アイドルって不能の王(宗教王)じゃないか、とぼくは考えた。
ここでは、不能の王の性質と実践について、さらにいくらか考える。
必敗の構造を知りつつ、敢えて引き受ける。
<不能の王>だと思います。
残った可能性として、部分的な正義、というのがあるとしたら
これですね。
虚の焦点として、ドクサに揺さぶりをかけることができます。
それ以上でも以下でもありません。
「人智の価値は僅少もしくは空無である」
□想像にまかせて
http://ameblo.jp/hyorokun/entry-10602023647.html
アイドルとは、「不変」への期待と、その裏切りによる幻滅の
一連の過程のことじゃないかと思います。
それで、一回だけの期待と幻滅ならいいんです。
ではさらに幻滅した後に、じゃあその代わりに、ということで別の
アイドルに期待したらどうなるか。
(例えば山口百恵から松田聖子へ。きみは疚しくなかったか?)
幻滅する為に期待する、及び期待するために幻滅する、ということに
なっていく。
その回転が加速して、ファン投票による得点づけまで導入されている
のが、あるいは幻滅と転移の舞台裏を見切れさせているのが、
AKB48ではないか。
そして、これって、資本主義と同構造ではありませんか?
投資のために稼ぐ。内容は省みられずに、持続の構造、構造の持続
それ自体が欲望される。
□AKB48における「資本主義の精神」
http://ameblo.jp/hyorokun/entry-10595494754.html
不能の王、宗教王って、たぶん「母」ですね。
分析的な意味での「母」とは単なる生物学的な母のことではありません
(生物学的な父が「母」である場合もある)。
「母」とは「他者の欲望」のことです。
んー、説明がむつかしい…。
「あなたが欲しいわ」がエロティックな言葉として響くように、
ぼくはただぼくだけがきみにとっての目的であって欲しいと思うことでしょう。

== 演習データ ==
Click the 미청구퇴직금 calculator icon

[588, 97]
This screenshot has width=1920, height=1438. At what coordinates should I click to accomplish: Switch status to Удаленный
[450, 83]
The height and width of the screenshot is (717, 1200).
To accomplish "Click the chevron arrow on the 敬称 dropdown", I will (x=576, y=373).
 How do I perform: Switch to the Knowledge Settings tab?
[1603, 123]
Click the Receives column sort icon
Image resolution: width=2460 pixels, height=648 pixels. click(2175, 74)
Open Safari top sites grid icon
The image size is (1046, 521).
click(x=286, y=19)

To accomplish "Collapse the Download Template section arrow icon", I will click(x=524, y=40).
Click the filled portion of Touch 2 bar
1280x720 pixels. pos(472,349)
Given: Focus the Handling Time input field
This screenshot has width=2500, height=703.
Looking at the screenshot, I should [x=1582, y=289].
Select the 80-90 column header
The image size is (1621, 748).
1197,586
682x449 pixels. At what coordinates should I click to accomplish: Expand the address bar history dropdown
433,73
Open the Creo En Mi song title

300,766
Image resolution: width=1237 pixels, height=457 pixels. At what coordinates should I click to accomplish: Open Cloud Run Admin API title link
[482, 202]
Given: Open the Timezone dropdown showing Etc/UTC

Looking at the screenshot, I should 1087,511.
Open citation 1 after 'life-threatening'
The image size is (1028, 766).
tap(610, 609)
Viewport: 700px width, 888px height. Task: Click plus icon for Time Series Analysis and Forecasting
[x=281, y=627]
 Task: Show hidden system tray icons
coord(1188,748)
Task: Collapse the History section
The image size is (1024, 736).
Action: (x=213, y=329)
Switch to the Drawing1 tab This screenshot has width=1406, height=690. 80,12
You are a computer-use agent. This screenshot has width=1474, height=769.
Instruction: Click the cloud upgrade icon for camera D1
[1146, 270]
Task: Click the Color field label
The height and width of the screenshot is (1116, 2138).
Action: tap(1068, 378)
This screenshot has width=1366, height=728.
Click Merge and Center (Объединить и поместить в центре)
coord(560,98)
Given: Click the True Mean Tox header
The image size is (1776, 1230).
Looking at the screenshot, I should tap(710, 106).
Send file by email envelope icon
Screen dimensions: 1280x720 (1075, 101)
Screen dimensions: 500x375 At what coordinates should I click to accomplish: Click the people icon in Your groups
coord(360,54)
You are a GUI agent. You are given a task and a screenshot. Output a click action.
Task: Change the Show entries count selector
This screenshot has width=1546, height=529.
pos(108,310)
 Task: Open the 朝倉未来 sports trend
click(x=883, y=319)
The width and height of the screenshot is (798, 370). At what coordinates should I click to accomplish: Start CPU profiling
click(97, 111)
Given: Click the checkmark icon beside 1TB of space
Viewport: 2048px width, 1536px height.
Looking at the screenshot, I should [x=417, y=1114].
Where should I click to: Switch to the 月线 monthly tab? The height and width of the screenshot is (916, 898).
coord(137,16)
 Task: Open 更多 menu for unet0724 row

== 課題一覧 ==
1. アイドルと不能の王についての文章を、最初から最後まで一字一句変えずに再現せよ。
2. 記録のうち、「Given: Click the checkmark」を含む行から記録の末尾の行までを、両端の行も含めてそのまま書き写せ。

== 最終結果 ==
1.
アイドルって不能の王(宗教王)じゃないか、とぼくは考えた。
ここでは、不能の王の性質と実践について、さらにいくらか考える。
必敗の構造を知りつつ、敢えて引き受ける。
<不能の王>だと思います。
残った可能性として、部分的な正義、というのがあるとしたら
これですね。
虚の焦点として、ドクサに揺さぶりをかけることができます。
それ以上でも以下でもありません。
「人智の価値は僅少もしくは空無である」
□想像にまかせて
http://ameblo.jp/hyorokun/entry-10602023647.html
アイドルとは、「不変」への期待と、その裏切りによる幻滅の
一連の過程のことじゃないかと思います。
それで、一回だけの期待と幻滅ならいいんです。
ではさらに幻滅した後に、じゃあその代わりに、ということで別の
アイドルに期待したらどうなるか。
(例えば山口百恵から松田聖子へ。きみは疚しくなかったか?)
幻滅する為に期待する、及び期待するために幻滅する、ということに
なっていく。
その回転が加速して、ファン投票による得点づけまで導入されている
のが、あるいは幻滅と転移の舞台裏を見切れさせているのが、
AKB48ではないか。
そして、これって、資本主義と同構造ではありませんか?
投資のために稼ぐ。内容は省みられずに、持続の構造、構造の持続
それ自体が欲望される。
□AKB48における「資本主義の精神」
http://ameblo.jp/hyorokun/entry-10595494754.html
不能の王、宗教王って、たぶん「母」ですね。
分析的な意味での「母」とは単なる生物学的な母のことではありません
(生物学的な父が「母」である場合もある)。
「母」とは「他者の欲望」のことです。
んー、説明がむつかしい…。
「あなたが欲しいわ」がエロティックな言葉として響くように、
ぼくはただぼくだけがきみにとっての目的であって欲しいと思うことでしょう。

2.
Given: Click the checkmark icon beside 1TB of space
Viewport: 2048px width, 1536px height.
Looking at the screenshot, I should [x=417, y=1114].
Where should I click to: Switch to the 月线 monthly tab? The height and width of the screenshot is (916, 898).
coord(137,16)
 Task: Open 更多 menu for unet0724 row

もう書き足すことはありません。